Jeffrey Meyer, a former federal prosecutor, served as assistant U.S. attorney for the Connecticut District and was the office’s appellate chief from 2000 to 2004. He teaches at Quinnipiac University Law School in Connecticut.
He said Rosen’s conviction would likely have little bearing on the remaining defendants, but that Southern District U.S. Attorney Preet Bharara’s office is likely holding most of the cards.
“In federal court a previous conviction is inadmissible,” he said. “The government has to try the new cases on their own merits, independent of what’s happened to anybody else. That said, if the government is short of evidence, he may be positioned to offer testimony for cooperative benefits.”
Meyer said, however, that such a witness always is subject to impeachment by defense attorneys.

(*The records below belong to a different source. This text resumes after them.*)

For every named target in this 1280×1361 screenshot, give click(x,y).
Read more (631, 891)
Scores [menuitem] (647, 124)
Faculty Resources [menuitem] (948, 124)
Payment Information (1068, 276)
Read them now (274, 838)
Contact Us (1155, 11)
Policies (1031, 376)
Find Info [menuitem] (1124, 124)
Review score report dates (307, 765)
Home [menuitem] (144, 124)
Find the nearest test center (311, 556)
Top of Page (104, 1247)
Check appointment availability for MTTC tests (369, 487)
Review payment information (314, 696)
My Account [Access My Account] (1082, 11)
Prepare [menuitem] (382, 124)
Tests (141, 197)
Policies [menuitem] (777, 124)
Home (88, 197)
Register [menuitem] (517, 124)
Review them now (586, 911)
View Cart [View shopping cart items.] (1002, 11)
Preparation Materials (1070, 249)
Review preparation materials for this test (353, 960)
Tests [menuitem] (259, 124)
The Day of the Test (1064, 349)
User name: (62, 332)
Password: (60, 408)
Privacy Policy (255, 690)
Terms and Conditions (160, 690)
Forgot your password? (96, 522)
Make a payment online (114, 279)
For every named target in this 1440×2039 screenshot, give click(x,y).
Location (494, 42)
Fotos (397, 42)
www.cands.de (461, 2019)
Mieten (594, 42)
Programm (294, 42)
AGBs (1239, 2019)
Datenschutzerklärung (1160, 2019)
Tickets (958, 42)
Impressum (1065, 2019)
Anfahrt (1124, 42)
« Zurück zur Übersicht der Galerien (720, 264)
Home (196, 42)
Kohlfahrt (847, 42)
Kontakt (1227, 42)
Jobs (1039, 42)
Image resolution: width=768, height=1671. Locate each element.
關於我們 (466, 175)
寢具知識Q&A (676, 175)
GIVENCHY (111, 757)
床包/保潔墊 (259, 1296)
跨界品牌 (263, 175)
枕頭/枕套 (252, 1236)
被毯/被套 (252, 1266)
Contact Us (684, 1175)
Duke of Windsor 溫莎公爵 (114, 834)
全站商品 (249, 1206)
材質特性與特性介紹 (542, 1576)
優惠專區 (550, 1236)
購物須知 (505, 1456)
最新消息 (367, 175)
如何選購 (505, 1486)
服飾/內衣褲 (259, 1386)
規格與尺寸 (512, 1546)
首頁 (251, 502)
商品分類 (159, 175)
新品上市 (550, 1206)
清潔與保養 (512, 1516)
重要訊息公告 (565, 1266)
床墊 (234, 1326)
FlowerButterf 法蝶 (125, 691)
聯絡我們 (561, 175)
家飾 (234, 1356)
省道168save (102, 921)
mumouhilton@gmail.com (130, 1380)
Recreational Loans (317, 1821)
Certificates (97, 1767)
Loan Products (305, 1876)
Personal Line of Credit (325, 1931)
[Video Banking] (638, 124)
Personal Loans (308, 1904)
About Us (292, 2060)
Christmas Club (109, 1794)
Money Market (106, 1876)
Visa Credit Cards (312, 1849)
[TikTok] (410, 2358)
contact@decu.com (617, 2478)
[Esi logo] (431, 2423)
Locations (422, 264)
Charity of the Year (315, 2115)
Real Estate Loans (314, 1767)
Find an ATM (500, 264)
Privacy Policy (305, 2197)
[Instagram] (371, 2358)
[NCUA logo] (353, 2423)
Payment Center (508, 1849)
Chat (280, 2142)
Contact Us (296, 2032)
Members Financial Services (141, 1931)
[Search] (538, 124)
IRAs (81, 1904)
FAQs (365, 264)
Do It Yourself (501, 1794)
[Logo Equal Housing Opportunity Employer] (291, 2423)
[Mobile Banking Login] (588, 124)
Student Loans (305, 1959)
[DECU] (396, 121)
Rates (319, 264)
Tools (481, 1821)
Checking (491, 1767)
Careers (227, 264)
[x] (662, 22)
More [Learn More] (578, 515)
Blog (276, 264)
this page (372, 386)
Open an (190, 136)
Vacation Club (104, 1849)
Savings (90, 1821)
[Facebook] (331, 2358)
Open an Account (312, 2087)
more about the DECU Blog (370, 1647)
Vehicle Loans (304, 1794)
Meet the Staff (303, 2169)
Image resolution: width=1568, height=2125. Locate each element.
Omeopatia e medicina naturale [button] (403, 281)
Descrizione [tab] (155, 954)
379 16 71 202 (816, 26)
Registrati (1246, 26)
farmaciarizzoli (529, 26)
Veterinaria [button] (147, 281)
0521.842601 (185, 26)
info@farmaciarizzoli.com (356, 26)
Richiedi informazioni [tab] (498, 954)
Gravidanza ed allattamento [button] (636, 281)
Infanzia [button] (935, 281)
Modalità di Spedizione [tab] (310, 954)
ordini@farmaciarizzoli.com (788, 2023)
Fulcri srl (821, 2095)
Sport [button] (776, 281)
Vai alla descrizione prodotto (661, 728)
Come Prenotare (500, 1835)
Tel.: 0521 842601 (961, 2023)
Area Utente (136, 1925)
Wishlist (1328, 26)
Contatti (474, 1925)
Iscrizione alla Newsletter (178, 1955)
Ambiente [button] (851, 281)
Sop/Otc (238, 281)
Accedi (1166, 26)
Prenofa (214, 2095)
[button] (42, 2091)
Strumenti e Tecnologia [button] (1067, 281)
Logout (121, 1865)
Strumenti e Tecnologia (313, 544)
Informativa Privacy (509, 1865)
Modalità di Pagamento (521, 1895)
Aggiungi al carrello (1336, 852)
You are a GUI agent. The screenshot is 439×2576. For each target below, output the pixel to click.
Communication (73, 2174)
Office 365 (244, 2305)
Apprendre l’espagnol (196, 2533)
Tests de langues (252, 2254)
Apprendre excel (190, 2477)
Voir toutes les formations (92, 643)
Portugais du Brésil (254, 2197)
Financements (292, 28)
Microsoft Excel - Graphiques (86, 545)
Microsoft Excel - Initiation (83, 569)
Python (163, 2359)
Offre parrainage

As for Kruger, Aquino or anyone else wanting to cut a deal in the wake of Rosen’s conviction, Meyer said prosecutors are unlikely to play ball at this point.
“The time for racing to the prosecutor is over,” he said. “They were charged months ago. They’ve had lawyers for months and the trials are starting in a matter of weeks. The window hasn’t closed, but any defense lawyer worth his salt will tell a client who is looking to cooperate to do so from the get-go, before he’s charged.”
Meyer also said the government probably does not need to play one defendant off of another.
“Federal prosecutors won’t charge someone unless they feel they have a very strong case,” he said. “There’s no Las Vegas system of charge them and see if it sticks. And in many cases it’s easier for the government to try cases together because that makes it harder for one defendant to point the finger at another, particulatly in a conspiracy case.”
Kruger, Lipsky, Aquino and Boyland are facing conspiracy charges.
Meyer also said any testimony that is accepted is not based on how prominent a defendant is, but on each defendant’s individual actions.
“Equal justice under the law,” he said.
Boyland stands accused of assisting MediSys in return for a no-show job that paid $35,000 a year.
Kruger is accused of accepting bribes from Rosen and Aquino through shell companies in exchange for his assistance on their behalf.
Aquino is accused of paying $60,000 to Kruger through a shell company.
Parkway closed in 2009, in part, Aquino has claimed, because he was being shaken down by Seminerio but refused to pay so-called “consulting fees” to the assemblyman.
Queens resident John Krall is heading an effort to reopen Parkway under a new name and new ownership.
Krall has said his group has the private financing available to reopen the doors. They are embroiled in a dispute with state health officials over a charter.
Krall believes the hospital can reopen under the old charter, while state officials are demanding a new certificate of need review.